** start **

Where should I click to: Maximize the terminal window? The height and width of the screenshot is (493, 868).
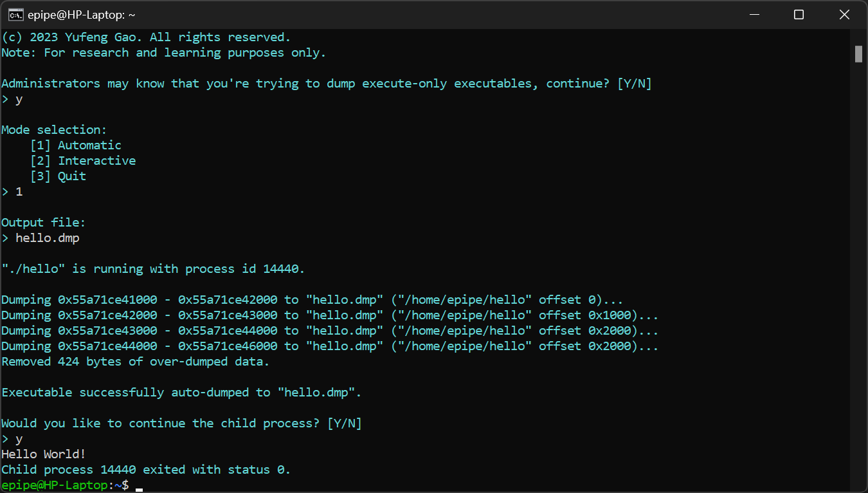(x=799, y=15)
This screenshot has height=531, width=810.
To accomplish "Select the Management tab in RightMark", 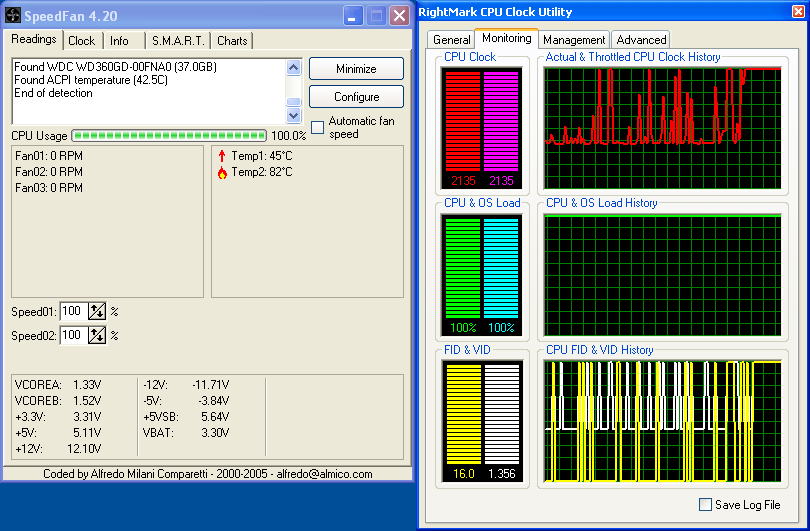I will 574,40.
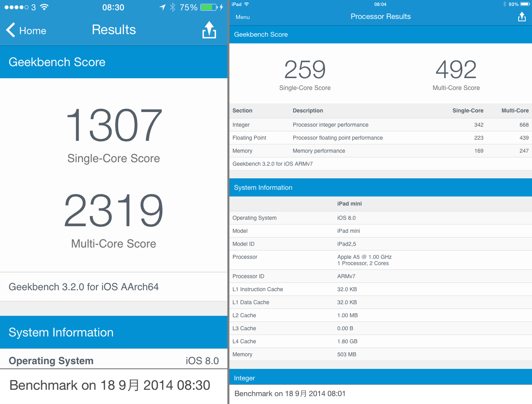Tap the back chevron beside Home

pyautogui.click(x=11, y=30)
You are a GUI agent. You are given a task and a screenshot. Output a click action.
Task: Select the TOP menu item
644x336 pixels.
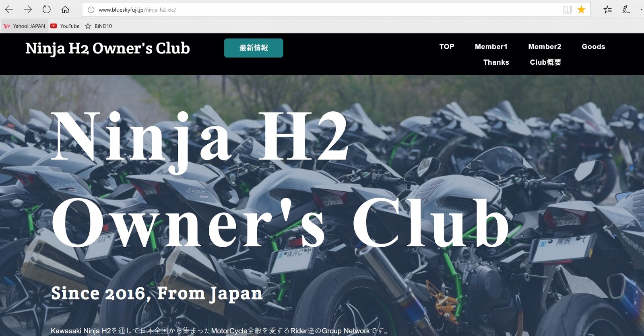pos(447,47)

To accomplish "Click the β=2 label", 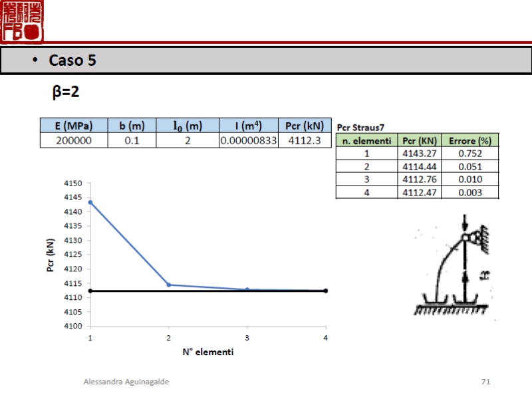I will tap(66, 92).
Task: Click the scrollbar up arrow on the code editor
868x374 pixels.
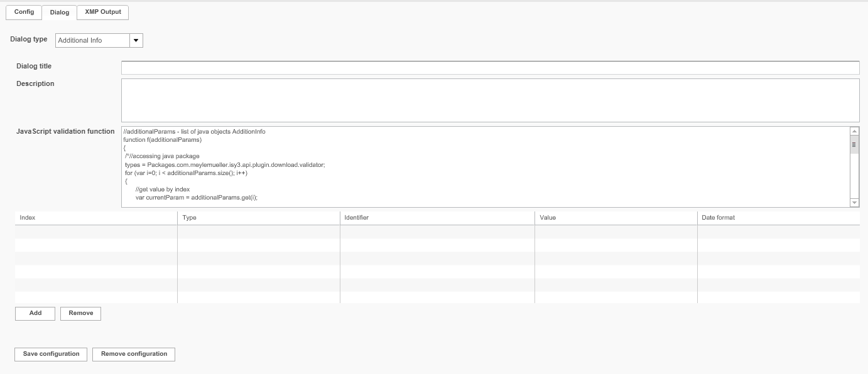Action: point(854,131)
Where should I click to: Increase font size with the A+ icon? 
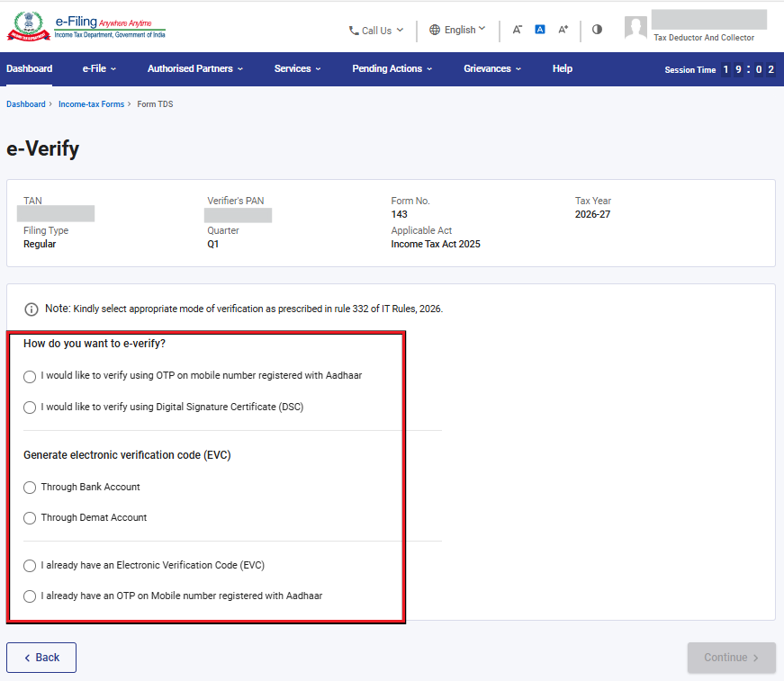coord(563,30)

** end **
** start **

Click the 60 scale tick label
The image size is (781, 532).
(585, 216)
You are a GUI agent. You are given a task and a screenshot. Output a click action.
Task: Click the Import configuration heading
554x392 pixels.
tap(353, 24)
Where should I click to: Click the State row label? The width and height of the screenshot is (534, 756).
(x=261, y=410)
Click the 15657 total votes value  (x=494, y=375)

** end **
** start **

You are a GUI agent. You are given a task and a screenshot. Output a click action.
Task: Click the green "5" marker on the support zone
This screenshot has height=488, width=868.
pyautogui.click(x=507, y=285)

** end **

TASK REQUIREMENTS: Please rewrite the stretch of records from the line containing "Where should I click to: Click" through the line containing "Click the 15657", with "total votes" replaced by "total ballots" and everything else left unchanged.

RESULT OF THE EXERCISE:
Where should I click to: Click the State row label? The width and height of the screenshot is (534, 756).
(x=261, y=410)
Click the 15657 total ballots value  (x=494, y=375)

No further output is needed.